**Exercise prompt**
Transcribe the lines below verbatim, skipping the images.

**Task inputs**

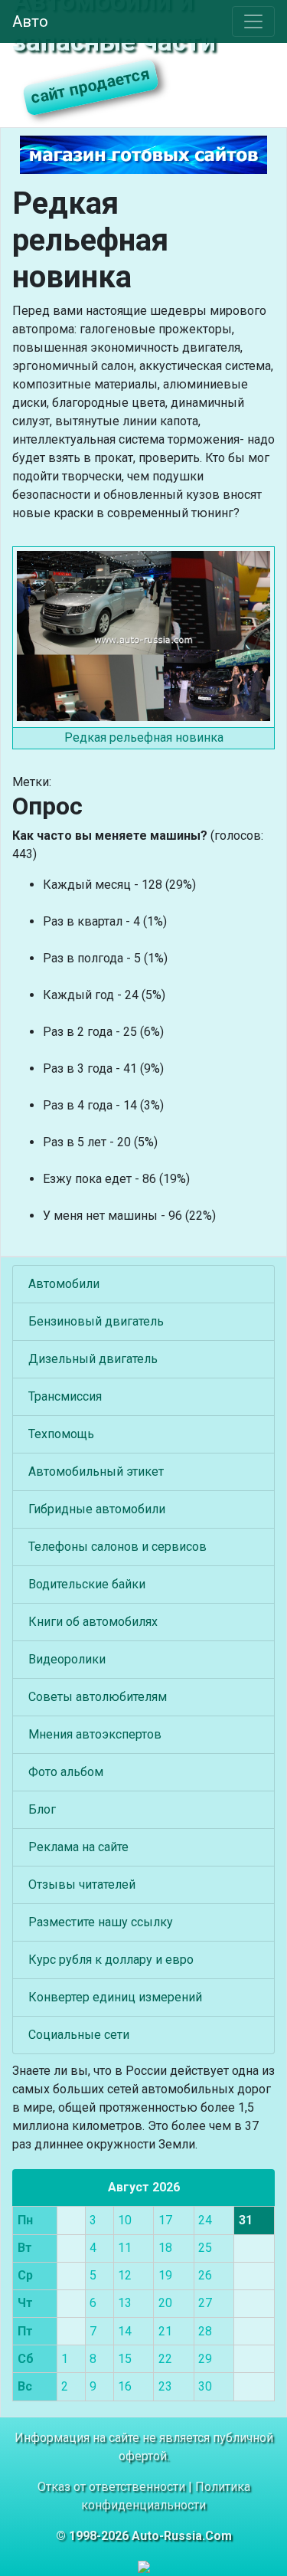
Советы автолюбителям (97, 1696)
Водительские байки (86, 1584)
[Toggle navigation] (253, 21)
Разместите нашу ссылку (100, 1922)
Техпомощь (61, 1434)
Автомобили (63, 1284)
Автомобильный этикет (96, 1471)
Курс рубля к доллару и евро (111, 1959)
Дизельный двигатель (93, 1359)
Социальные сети (78, 2034)
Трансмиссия (65, 1396)
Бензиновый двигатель (96, 1321)
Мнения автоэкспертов (94, 1734)
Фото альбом (65, 1772)
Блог (42, 1809)
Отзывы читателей (81, 1884)
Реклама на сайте (78, 1847)
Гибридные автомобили (96, 1509)
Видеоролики (67, 1659)
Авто (30, 21)
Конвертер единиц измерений (115, 1997)
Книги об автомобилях (93, 1621)
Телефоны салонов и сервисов (117, 1546)
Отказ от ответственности (111, 2486)
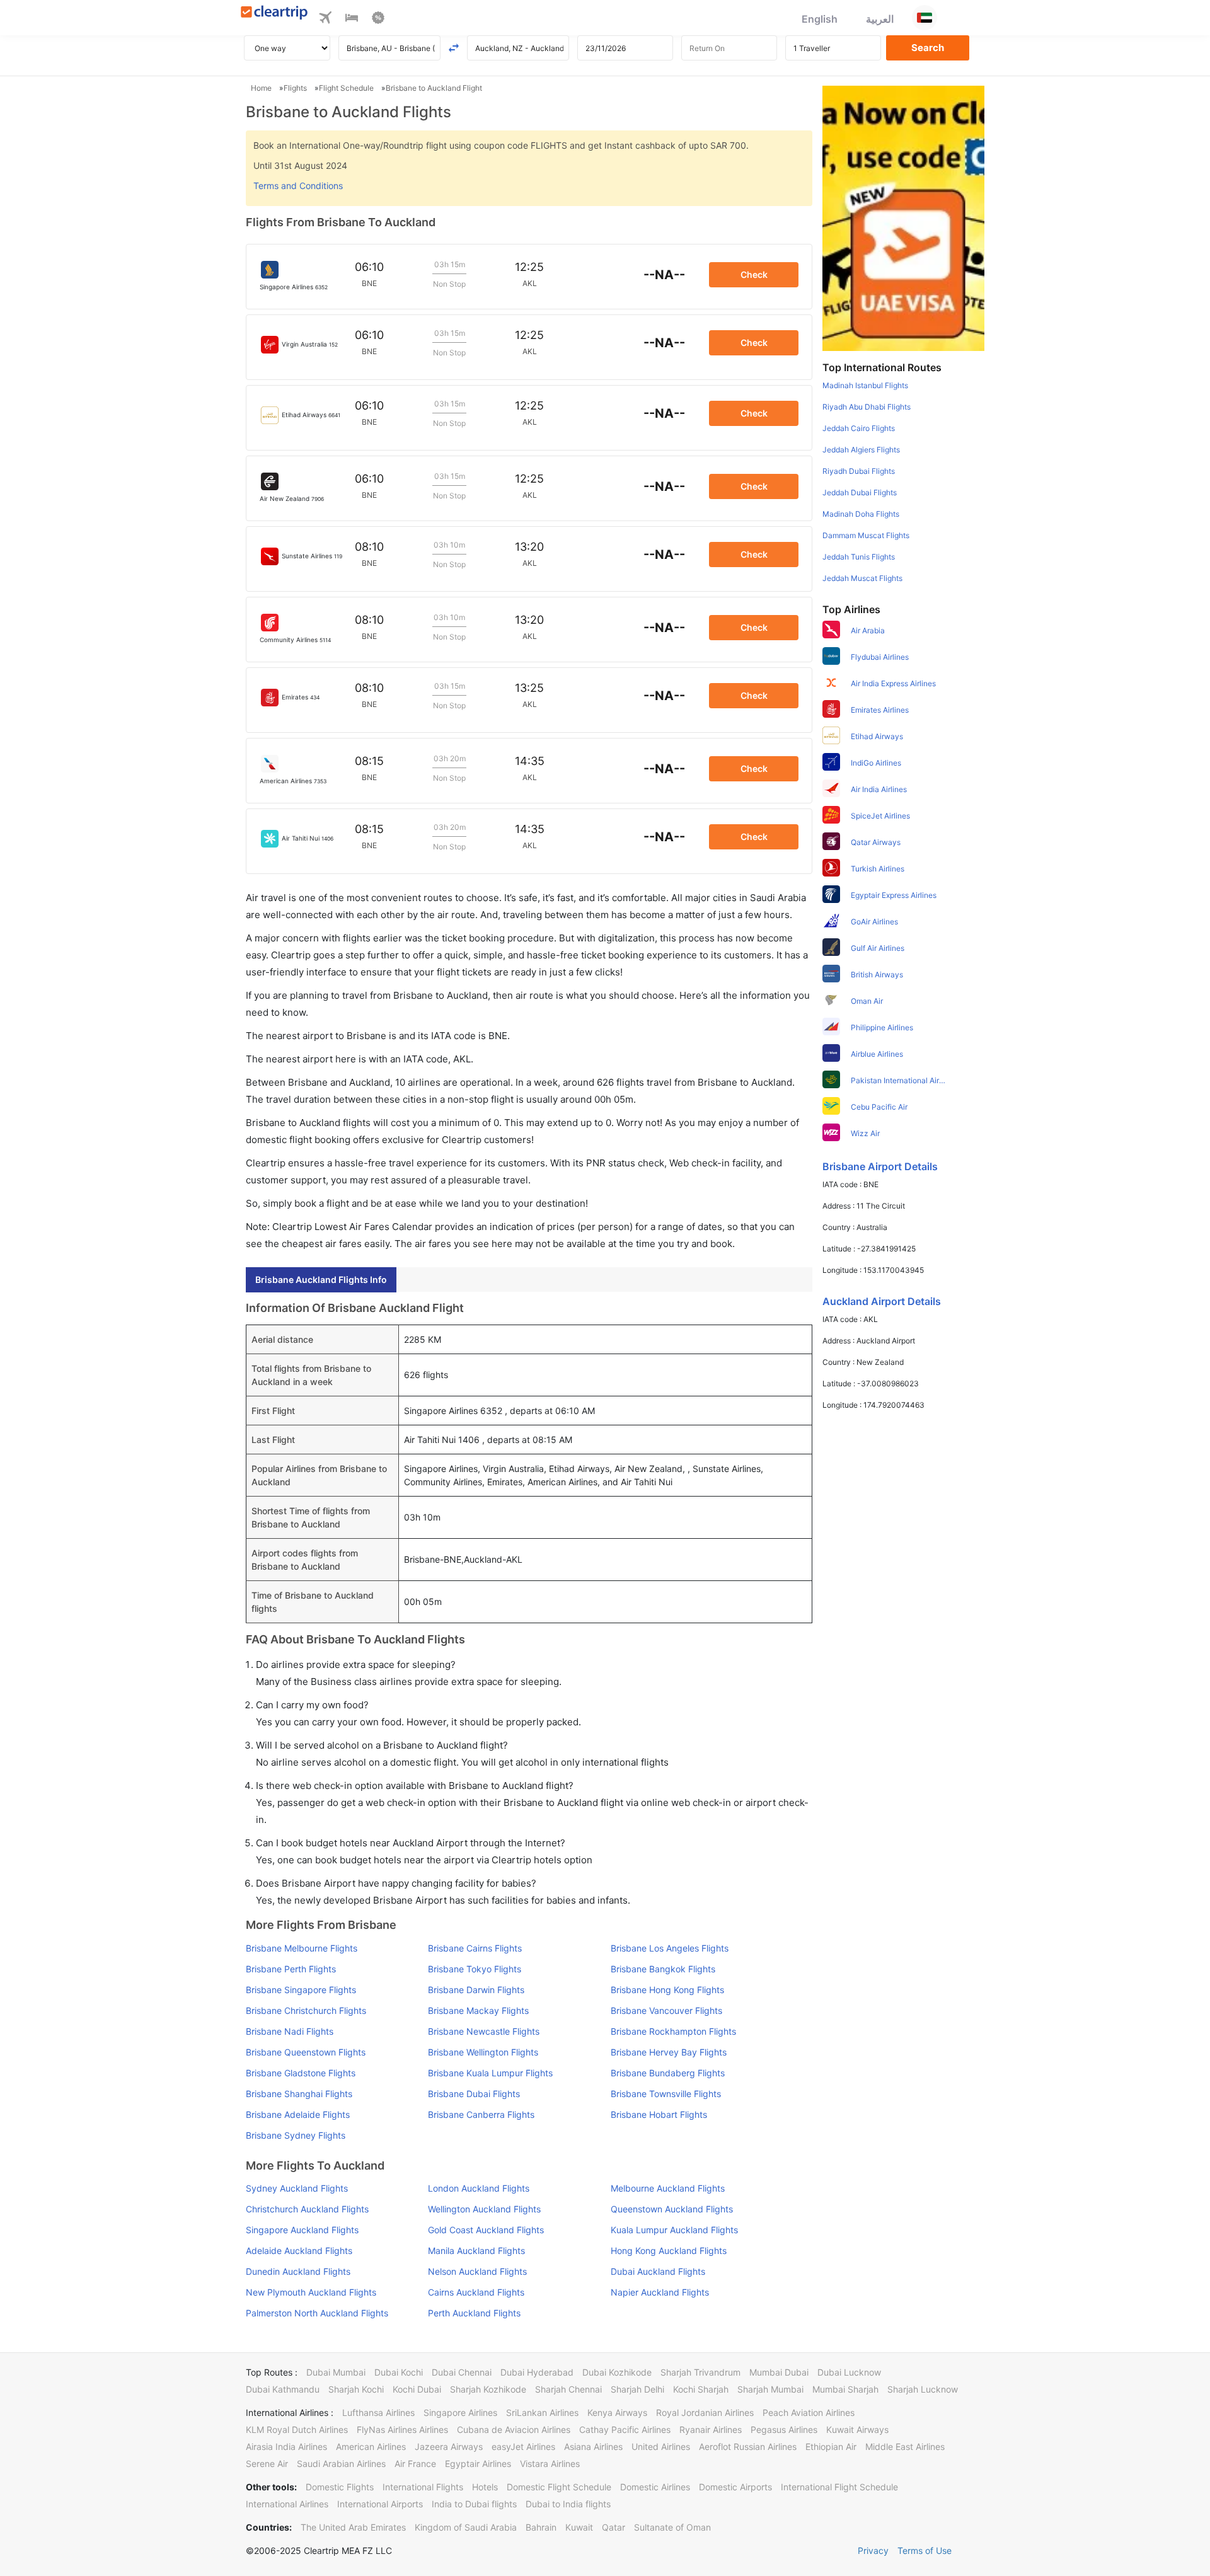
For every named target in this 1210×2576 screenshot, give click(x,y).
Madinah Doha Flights (860, 514)
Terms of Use (924, 2550)
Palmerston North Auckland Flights (317, 2313)
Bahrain (541, 2527)
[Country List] (924, 17)
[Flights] (325, 19)
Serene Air (267, 2463)
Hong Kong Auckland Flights (669, 2250)
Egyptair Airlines (478, 2463)
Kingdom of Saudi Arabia (466, 2527)
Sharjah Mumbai (770, 2389)
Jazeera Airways (449, 2446)
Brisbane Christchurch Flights (306, 2010)
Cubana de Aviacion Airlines (513, 2429)
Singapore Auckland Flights (302, 2229)
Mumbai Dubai (779, 2372)
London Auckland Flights (478, 2188)
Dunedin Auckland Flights (298, 2271)
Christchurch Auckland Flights (307, 2209)
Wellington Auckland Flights (484, 2209)
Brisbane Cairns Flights (475, 1948)
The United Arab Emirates (353, 2527)
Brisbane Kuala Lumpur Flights (490, 2072)
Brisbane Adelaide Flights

**Exercise answer**
Советы автолюбителям (97, 1696)
Водительские байки (86, 1584)
[Toggle navigation] (253, 21)
Разместите нашу ссылку (100, 1922)
Техпомощь (61, 1434)
Автомобили (63, 1284)
Автомобильный этикет (96, 1471)
Курс рубля к доллару и евро (111, 1959)
Дизельный двигатель (93, 1359)
Социальные сети (78, 2034)
Трансмиссия (65, 1396)
Бензиновый двигатель (96, 1321)
Мнения автоэкспертов (94, 1734)
Фото альбом (65, 1772)
Блог (42, 1809)
Отзывы читателей (81, 1884)
Реклама на сайте (78, 1847)
Гибридные автомобили (96, 1509)
Видеоролики (67, 1659)
Авто (30, 21)
Конвертер единиц измерений (115, 1997)
Книги об автомобилях (93, 1621)
Телефоны салонов и сервисов (117, 1546)
Отказ от ответственности (111, 2486)
For every named target in this 1210×2576 screenshot, give click(x,y).
Madinah Doha Flights (860, 514)
Terms of Use (924, 2550)
Palmerston North Auckland Flights (317, 2313)
Bahrain (541, 2527)
[Country List] (924, 17)
[Flights] (325, 19)
Serene Air (267, 2463)
Hong Kong Auckland Flights (669, 2250)
Egyptair Airlines (478, 2463)
Kingdom of Saudi Arabia (466, 2527)
Sharjah Mumbai (770, 2389)
Jazeera Airways (449, 2446)
Brisbane Christchurch Flights (306, 2010)
Cubana de Aviacion Airlines (513, 2429)
Singapore Auckland Flights (302, 2229)
Mumbai Dubai (779, 2372)
London Auckland Flights (478, 2188)
Dunedin Auckland Flights (298, 2271)
Christchurch Auckland Flights (307, 2209)
Wellington Auckland Flights (484, 2209)
Brisbane Cairns Flights (475, 1948)
The United Arab Emirates (353, 2527)
Brisbane Kuala Lumpur Flights (490, 2072)
Brisbane Adelaide Flights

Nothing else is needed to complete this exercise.